7

80 4 4
                                    

Eve varmak üzereydim. Muhteşem süper güçlerimi şuan da kullanacak halim yoktu. Nedense çok yorulmuştum. Matt’i ağaca yaslanmış beni beklerken buldum. Kalp atışımın ritmi değişti.

“ beklediğimden daha sakin gözüküyorsun, sanırım her şey yolunda gitti ha?”

“evet, şaşırtıcı derecede iyiydi. Sorduğun içi sağol.”

“ne demek” dedi ve beni içeriye kadar takip etti. Mutfaktan yine güzel kokular geliyordu ve gülümsemeden kendimi alamadım.

“bayan Moore sabahtan beri senin için mutfakta. Yaptıklarını yemek için sabırsızlanıyorum” dedi karnını ovuşturarak. Demek geri dönmemi bu yüzden heyecanla beklemişti. Mutfağa girdim ve ona sarıldım. Şaşırmışa benziyordu ama daha sonra gözlerinin içi gülmeye başladı. Onun bu yaptıklarını başka nasıl ödeyebilirdim ki. Neler hazırladığına baktım iştahla ve yardım isteyip istemediğini sordum. Bu işi fazla ciddiye almışa benziyordu elimi bile sürdürmedi. Merdivenlerden çıkmaya başladım. Matt arkamdan gelecek mi acaba diye çok merak ediyordum ama o salona geçti ve koltuğa yayıldı. Buraya iyice alışmış olmalıydı.

Odama gider gitmez kendimi yatağa attım. Ve babamı düşünmeye başladım. Kate o kadar iyi bir insandan nasıl ayrılmıştı anlamadım. Yine de o kötü anılara sahip olmadığım için biraz olsun mutluydum. Kafamı dağıtmak için ödevlerimin başına geçtim. Dersler konusunda hiç zorlanmamıştım. Hatta hocalar bugün beni fazlasıyla beğenmişlerdi. Durumumdan haberdar olduklarını sanmıyordum. En çok hoşuma giden şey ise okulda dedikodu konusu olmamamdı. Herkes beni sevecenlikle karşılamıştı. Sanki hepsiyle bir aile gibiydik. Kapı açıldı.

“Abby hanım, yemeğiniz hazır aşağıdan bekleniyorsunuz”

“haber verdiğiniz için teşekkür ederim Bay Matt” dedim ve gözlerimi devirdim. Bunu neden yaptığımı bilmiyordum. Sanırım onu çok tatlı bulduğumu belli etmemek içindi. Kendime karşı çok açık sözlüyümdür.

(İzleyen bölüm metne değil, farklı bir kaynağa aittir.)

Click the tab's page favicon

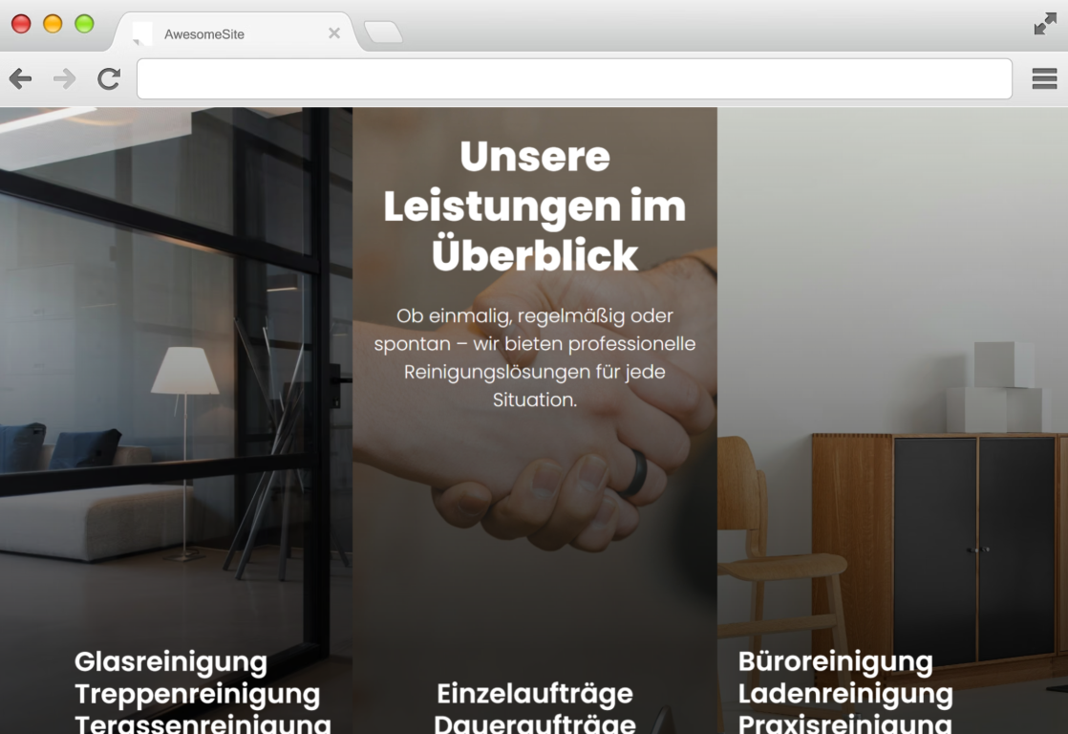point(141,33)
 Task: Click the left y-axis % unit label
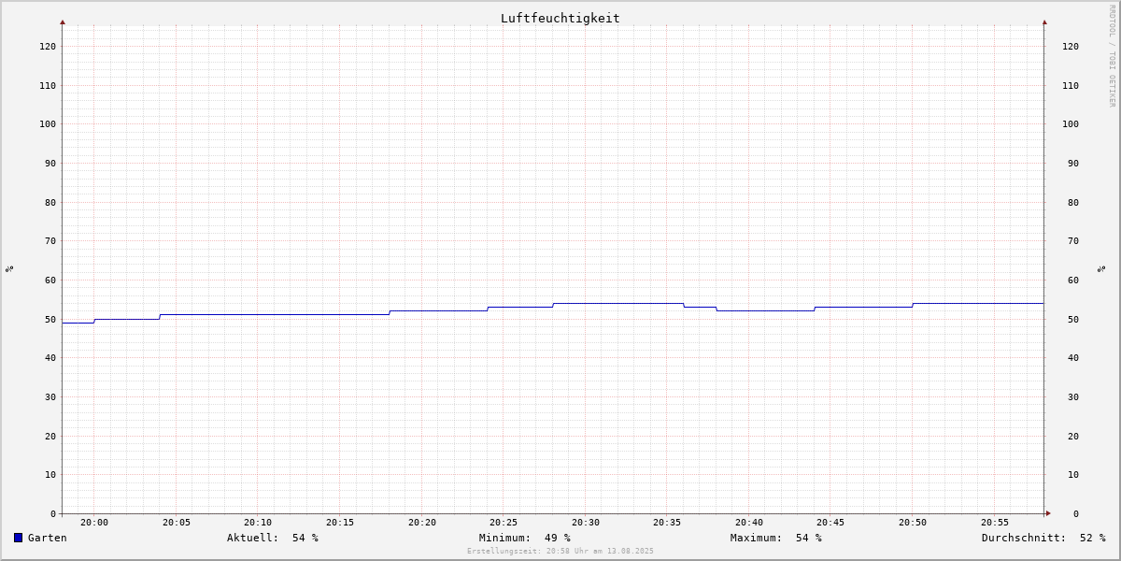click(x=9, y=269)
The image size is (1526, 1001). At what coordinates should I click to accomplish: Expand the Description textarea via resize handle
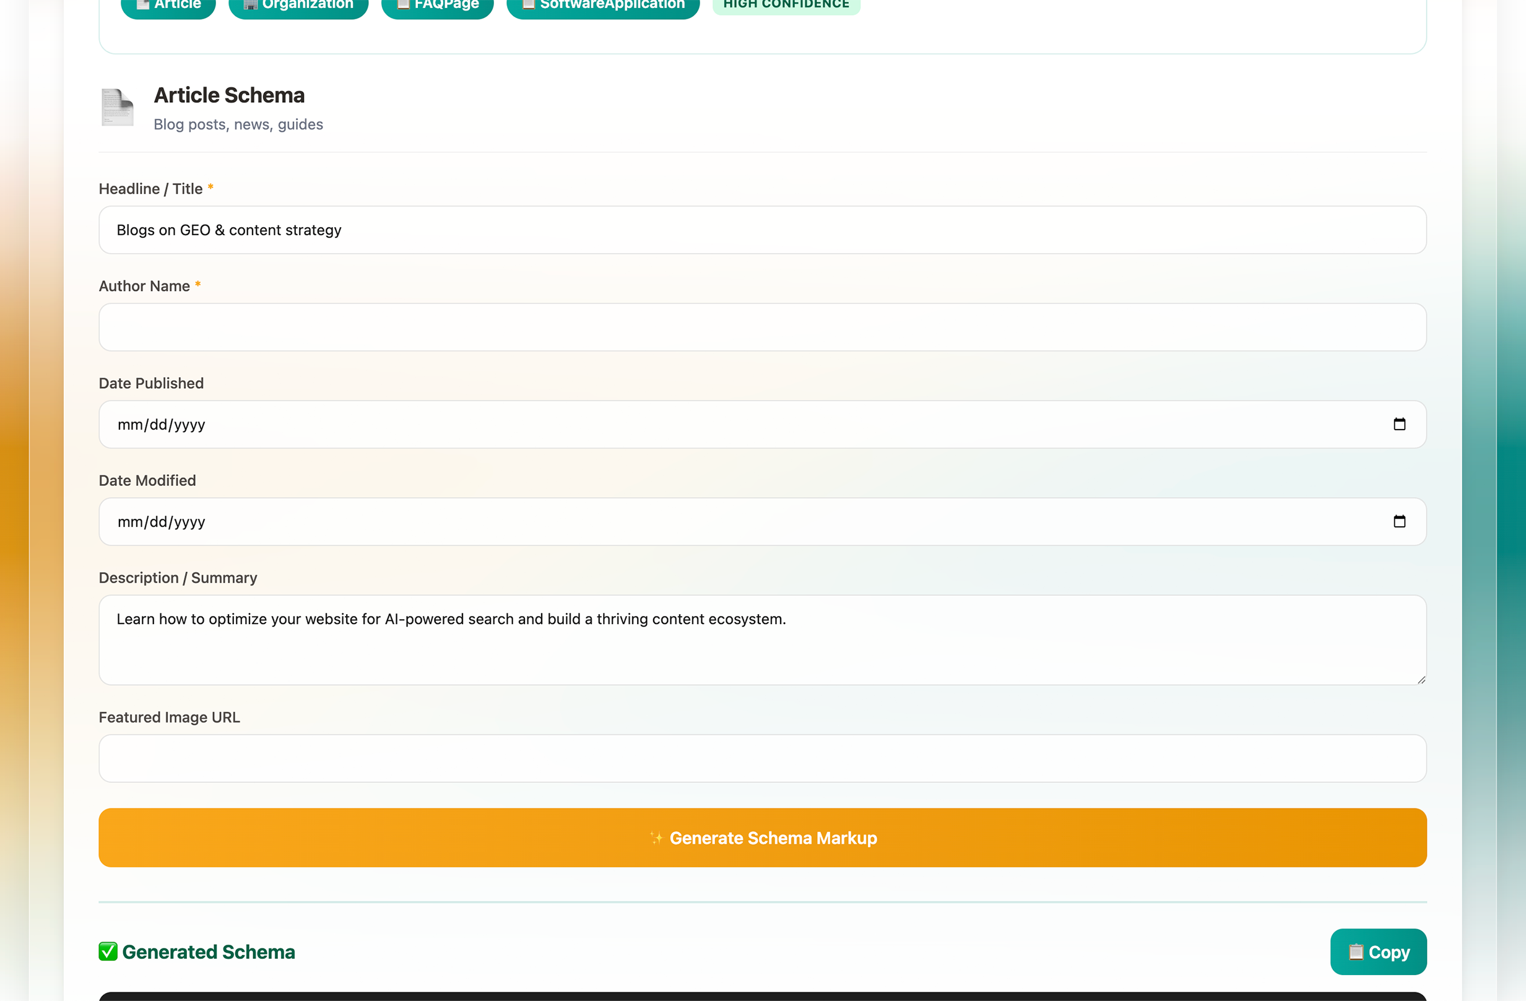(x=1422, y=681)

Sofrada 4 kişiydik. Kate’in beni görmeye gelmemesine şaşırmıştım. Onun yokluğunu beni biraz etkilemişti.

“ onlara bu işi tek başına başarabileceğini söylemiştim ama bana inanmadılar. Beni haklı çıkaracağını biliyordum” dedi dedem. Tıpkı bir çocuk gibi konuşuyordu ve bu çok tatlıydı. Onun yanında yaşadığın her sıkıntıyı unuturdun.

“sanırım beni en iyi anlayan senmişsin dede” dedim başım eğik yemeğimi yerken.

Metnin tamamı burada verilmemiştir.